Собрание продолжало шуметь. Нетерпеливый Яцо говорил Дамяну:

— Давай образуем четверку! Вдвоем будем вязать, а Нонка и Раче — подавать.

— Отчего же, давай, — согласился Дамян.

Яцо встал.

— Товарищ председатель, прошу слова!

Марко кивнул головой.

— А этот метод вязки снопов можно применять по-семейному?

Все обернулись к нему, засмеялись.

— Прошу запретить собранию смеяться, потому что я желаю высказаться, — проговорил Яцо, сердито хмурясь.

Засмеялись еще громче.

— Как это «по-семейному»? — спросил председатель.

— Я буду вязать снопы, жена готовить жгуты. Ну еще двух прихвачу для компании.

Новый взрыв хохота.

Петр, пробравшись вдоль стены, вышел из зала.
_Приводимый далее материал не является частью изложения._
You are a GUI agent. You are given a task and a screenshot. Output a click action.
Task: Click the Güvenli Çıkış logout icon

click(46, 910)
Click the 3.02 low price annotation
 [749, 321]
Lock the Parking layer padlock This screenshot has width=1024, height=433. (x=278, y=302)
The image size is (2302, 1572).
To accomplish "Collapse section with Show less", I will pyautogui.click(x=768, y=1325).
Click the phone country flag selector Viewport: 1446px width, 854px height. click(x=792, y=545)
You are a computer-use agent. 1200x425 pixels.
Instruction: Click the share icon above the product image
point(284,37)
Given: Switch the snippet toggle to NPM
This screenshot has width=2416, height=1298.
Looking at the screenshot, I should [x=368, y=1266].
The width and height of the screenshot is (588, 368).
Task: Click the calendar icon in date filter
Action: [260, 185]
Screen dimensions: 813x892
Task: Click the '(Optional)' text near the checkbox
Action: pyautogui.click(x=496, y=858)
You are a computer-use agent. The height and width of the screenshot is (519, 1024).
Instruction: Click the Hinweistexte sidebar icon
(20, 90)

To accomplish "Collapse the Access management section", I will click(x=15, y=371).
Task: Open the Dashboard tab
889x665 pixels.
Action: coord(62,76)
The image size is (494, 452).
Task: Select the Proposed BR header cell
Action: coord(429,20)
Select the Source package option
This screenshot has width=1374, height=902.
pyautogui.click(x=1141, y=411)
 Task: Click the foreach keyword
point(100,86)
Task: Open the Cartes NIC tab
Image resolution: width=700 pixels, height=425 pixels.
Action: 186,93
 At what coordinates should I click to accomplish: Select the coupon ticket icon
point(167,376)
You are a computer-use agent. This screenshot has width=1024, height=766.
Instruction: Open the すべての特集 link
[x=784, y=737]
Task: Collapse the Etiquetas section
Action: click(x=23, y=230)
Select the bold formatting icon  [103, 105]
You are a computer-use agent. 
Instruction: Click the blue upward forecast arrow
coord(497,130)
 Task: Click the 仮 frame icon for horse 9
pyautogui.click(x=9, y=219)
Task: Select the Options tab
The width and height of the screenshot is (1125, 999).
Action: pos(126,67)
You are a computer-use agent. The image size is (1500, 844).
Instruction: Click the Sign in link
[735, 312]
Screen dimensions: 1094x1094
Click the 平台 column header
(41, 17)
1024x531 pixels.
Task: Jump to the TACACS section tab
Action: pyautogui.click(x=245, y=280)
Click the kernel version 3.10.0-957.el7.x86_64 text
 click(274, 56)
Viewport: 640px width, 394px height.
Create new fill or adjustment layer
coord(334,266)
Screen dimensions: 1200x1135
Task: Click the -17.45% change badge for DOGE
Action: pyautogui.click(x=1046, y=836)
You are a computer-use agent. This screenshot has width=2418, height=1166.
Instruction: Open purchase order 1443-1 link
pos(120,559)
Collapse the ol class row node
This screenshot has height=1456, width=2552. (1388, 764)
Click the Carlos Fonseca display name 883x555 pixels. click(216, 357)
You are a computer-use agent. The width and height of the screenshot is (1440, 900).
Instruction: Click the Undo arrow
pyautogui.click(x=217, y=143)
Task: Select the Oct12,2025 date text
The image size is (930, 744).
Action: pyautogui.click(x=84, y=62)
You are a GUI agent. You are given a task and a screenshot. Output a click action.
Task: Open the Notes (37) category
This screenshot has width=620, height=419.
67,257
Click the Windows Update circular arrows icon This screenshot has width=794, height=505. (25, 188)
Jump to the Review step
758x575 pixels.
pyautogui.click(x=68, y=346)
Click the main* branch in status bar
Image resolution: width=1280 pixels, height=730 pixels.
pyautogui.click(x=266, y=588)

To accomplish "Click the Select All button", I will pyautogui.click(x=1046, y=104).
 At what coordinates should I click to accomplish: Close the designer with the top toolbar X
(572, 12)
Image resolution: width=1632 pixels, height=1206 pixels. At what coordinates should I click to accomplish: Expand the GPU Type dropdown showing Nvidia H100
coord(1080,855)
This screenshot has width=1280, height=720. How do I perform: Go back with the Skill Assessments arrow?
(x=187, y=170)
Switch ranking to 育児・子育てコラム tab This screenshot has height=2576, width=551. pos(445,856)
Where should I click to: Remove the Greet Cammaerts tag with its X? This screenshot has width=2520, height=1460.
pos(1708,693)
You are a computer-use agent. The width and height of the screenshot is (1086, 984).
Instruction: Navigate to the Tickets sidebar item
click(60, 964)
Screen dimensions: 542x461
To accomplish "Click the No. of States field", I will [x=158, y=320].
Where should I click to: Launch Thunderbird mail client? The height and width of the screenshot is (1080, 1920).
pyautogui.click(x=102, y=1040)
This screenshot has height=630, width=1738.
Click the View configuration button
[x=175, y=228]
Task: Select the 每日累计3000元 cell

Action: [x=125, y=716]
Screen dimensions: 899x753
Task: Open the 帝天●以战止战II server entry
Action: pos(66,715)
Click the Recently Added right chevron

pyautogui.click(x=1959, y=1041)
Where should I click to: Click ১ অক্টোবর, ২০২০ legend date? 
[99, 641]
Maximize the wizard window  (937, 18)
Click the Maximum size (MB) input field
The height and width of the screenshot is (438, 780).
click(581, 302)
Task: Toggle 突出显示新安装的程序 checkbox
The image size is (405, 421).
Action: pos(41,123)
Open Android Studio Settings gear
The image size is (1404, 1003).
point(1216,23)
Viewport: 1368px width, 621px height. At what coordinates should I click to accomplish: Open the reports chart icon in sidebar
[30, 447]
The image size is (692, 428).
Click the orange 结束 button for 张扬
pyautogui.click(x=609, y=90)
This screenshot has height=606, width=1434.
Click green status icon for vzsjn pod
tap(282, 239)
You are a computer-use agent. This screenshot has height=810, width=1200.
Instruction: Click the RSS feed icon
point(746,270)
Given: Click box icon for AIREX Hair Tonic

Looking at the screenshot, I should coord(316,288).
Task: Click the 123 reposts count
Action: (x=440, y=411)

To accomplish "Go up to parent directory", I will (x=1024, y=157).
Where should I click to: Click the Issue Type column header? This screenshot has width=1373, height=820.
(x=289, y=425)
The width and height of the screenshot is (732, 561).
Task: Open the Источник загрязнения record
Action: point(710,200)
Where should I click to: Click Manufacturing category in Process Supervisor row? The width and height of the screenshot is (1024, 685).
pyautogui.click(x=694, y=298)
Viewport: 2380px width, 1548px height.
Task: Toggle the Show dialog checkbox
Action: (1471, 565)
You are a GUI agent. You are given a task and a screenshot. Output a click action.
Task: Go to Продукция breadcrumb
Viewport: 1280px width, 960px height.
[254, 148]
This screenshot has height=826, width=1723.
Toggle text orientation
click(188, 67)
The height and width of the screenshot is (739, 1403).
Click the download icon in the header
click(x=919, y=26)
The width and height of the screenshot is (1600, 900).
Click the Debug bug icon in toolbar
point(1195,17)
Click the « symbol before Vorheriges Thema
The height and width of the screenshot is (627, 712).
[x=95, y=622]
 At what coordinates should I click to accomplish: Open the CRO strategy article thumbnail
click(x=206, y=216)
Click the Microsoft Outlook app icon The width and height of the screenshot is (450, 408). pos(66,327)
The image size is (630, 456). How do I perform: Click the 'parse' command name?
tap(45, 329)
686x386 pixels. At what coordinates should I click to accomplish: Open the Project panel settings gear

Из ногтей, которые он кусал, текла кровь. В дверях столкнулся с Марийкой. Увидя его, она остановилась, загородила ему дорогу.

— Кончилось собрание?

Петр, не ответив, прошел мимо. Она пошла за ним.

— Подожди немножко! Хочу поговорить с тобой!

Он прошел вперед, но вдруг обернулся.

— Что тебе надо?

Марийка дышала взволнованно, грудь ее то подымалась, то опускалась. Лицо побледнело, вокруг глаз появились темные круги.

— Посмотреть на тебя, Петя! — сказала она, улыбнувшись милой, измученной улыбкой.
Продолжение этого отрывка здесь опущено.